Let’s Keep the Internet Dumb - sdfjkl
http://blog.theoldreader.com/post/84124784954/lets-keep-the-internet-dumb
======
danielweber
Most calls for net neutrality read more as polemics ("cable companies suck!")
rather than calls for what should and should not be allowed.

My two big issues with lots of net neutrality proponents are:

1\. Priority of traffic. If my neighbor is bit-torrenting The Avengers I still
want to be able to have my VoIP call work. He doesn't really care if his
packets move marginally slower while I really care that my packets get through
nearly all the time.

The rejoinder here is "well the ISPs should always make enough bandwidth for
both of us." But the very nature of shared networks is that what my neighbor
does can affect me. If you want a channel reserved for yourself, get a leased
line and pay the expensive premium for it. (Or buy a guaranteed channel on the
shared pipe, but that runs into the same issue with net neutrality.)
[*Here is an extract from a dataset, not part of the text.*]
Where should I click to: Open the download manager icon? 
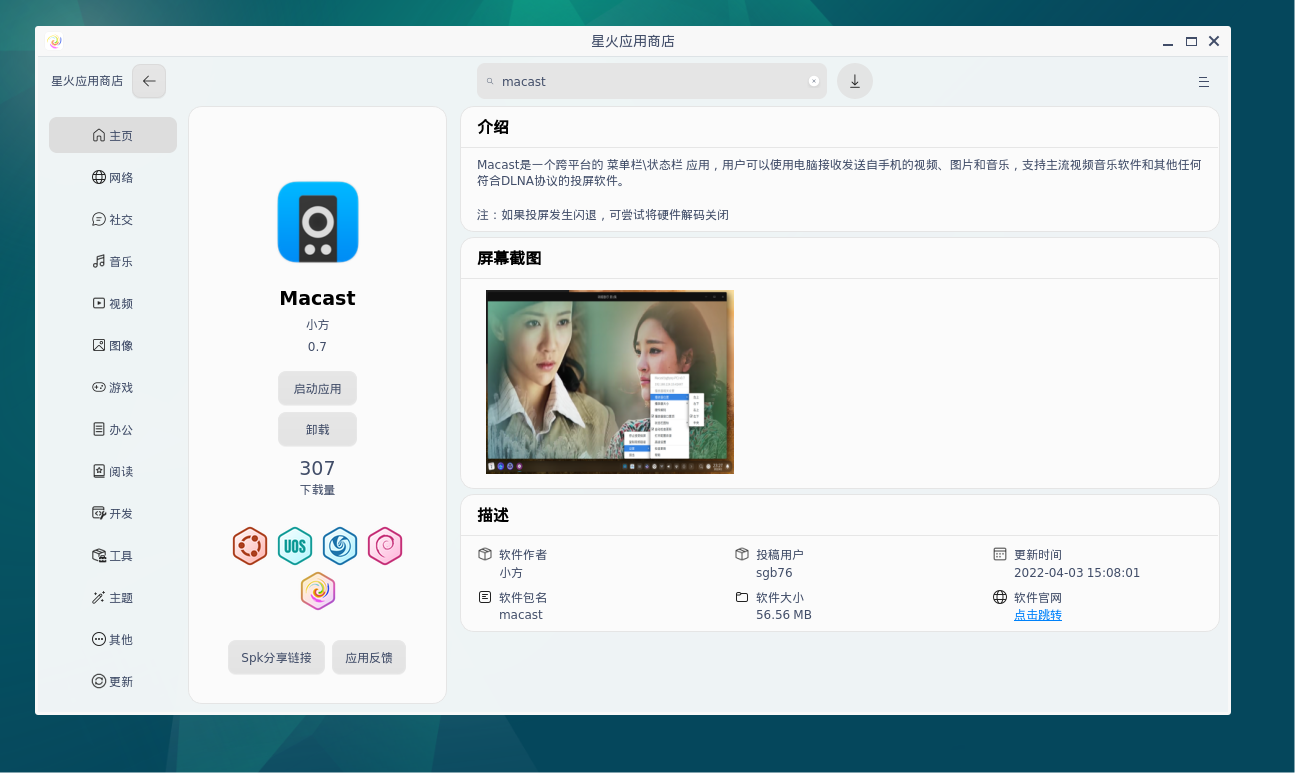(855, 81)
2\. Companies with more money will always be able to buy better access. You
can say "well we shouldn't make it even easier to them to be faster," but at a
certain point this logic leads to crazy things like making it illegal for
Netflix to use a private network running parallel to the Internet to move
things faster to their CDN end points.

I want a net neutrality that stops my cable company from interfering with my
Vonage packets because they want me to sell me their own VoIP service. I want
a net neutrality where my ISP doesn't care if my video packets are coming from
Microsoft or Netflix or YouTube. But that doesn't mean I'll sign up for
anything wrapped in a "net neutrality" flag that is trying to nail jelly to a
tree.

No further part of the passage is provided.